Evitare il gap di conoscenze
Per poter cavalcare davvero l’onda dell’innovazione manca tuttavia un tassello fondamentale: la capillarizzazione delle conoscenze.
Occorrono infatti operatori nel campo dell’innovazione, capaci di accogliere le nuove opportunità trasformandole in generatori di valore, prima di tutto per loro stessi.
Le tre parole d’ordine per fare di una tecnologia d’avaguardia un’opportunità concreta sono: divulgazione, informazione e formazione.
Senza cittadini che conoscano, comprendano e possano utilizzare le nuove tecnologie il rischio è di preparare un terreno che non sarà mai coltivato.
Oggi viviamo una singolare e per molti versi paradossale condizione di crisi dell’occupazione, unita alla impossibilità per le aziende di reperire le figure professionali di cui necessitano. In particolare è proprio quello informatico il settore più richiesto e puntualmente disatteso. E i nostri giovani continuano a studiare discipline poco utilizzabili dal mercato.
La rivoluzione 4.0 e blockchain ci offrono l’occasione per fare un passo verso il futuro, formando rapidamente le nuove generazioni in una materia spendibile nell’immediato, con massimo profitto e minime richieste infrastrutturali.
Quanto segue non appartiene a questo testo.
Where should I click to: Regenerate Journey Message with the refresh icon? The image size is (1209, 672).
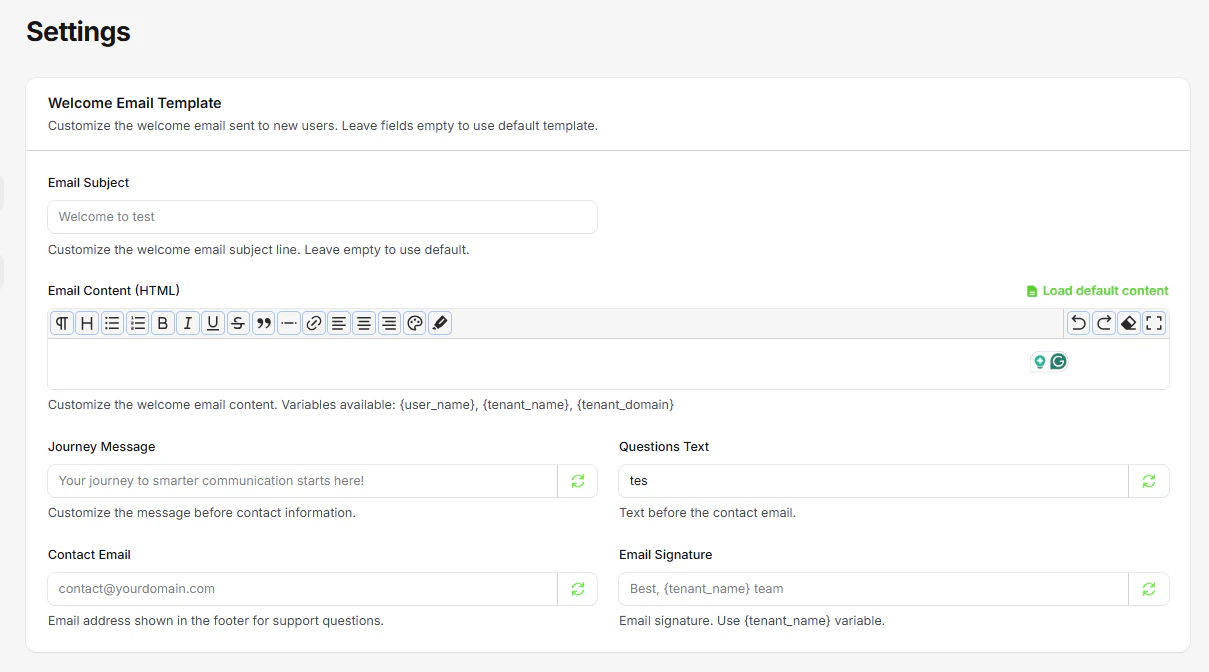pyautogui.click(x=578, y=480)
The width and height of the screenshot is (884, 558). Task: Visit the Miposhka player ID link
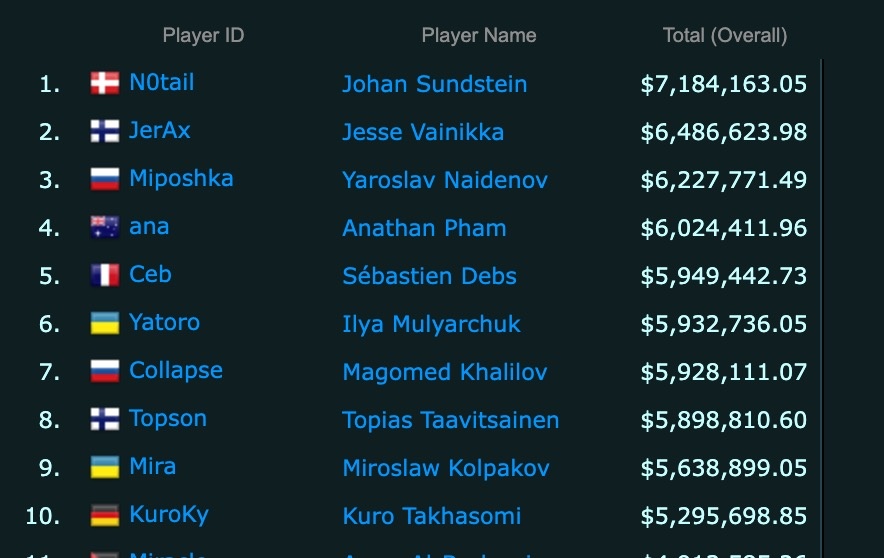[181, 179]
Anche la più lunga maratona comincia con il primo passo
La conoscenza è certo il primo requisito per iniziare il percorso che porta alla padronanza dello strumento.
È importante infatti ricordare che tutto ciò che non conosciamo ci suscita una naturale – e per certi versi compresibile – repulsione. Questa caratteristica è inscritta nella nostra natura animale, che ci protegge dai rischi dell’ignoto, suggerendoci di starne prudentemente alla larga. Nessuna scimmia dopotutto vuole essere la prima a scoprire se un certo frutto è commestibile o velenoso.
A ciò si aggiunge il fatto che uscire dalla propria zona di confort per avventurarsi in territori inesplorati richiede di vincere anche la resistenza degli sforzi che occorre compiere. Per questo la mole di informazioni disponibili ovunque e nelle forme più disparate rappresenta solo apparentemente una risorsa. Infatti i numerosissimi testi sull’argomento sono utili solo ai pochi che siano già convinti di compiere il passo decisivo.
La vera sfida è far conoscere organicamente blockchain e la rivoluzione che porta con sè al maggior numero di italiani, i quali nei prossimi anni potrebbero godere dei suoi frutti o ignorarli completamente.
Una divulgazione capillare, calibrata sull’arricchimento delle competenze dell’uomo della strada, è la soluzione per raccogliere la sfida lanciata da blockchain. Ovviamente è nella scuola e nei corsi di formazione e di aggiornamento professionale che questa materia dovrebbe trovare definitiva legittimazione.
Ed ecco perché blockchain e bitcoin rappresentano argomenti immediati di Educazione Finanziaria da proporre in tutti i luoghi in cui si intenda esercitare un’azione di avanzamento delle conoscenze per il futuro.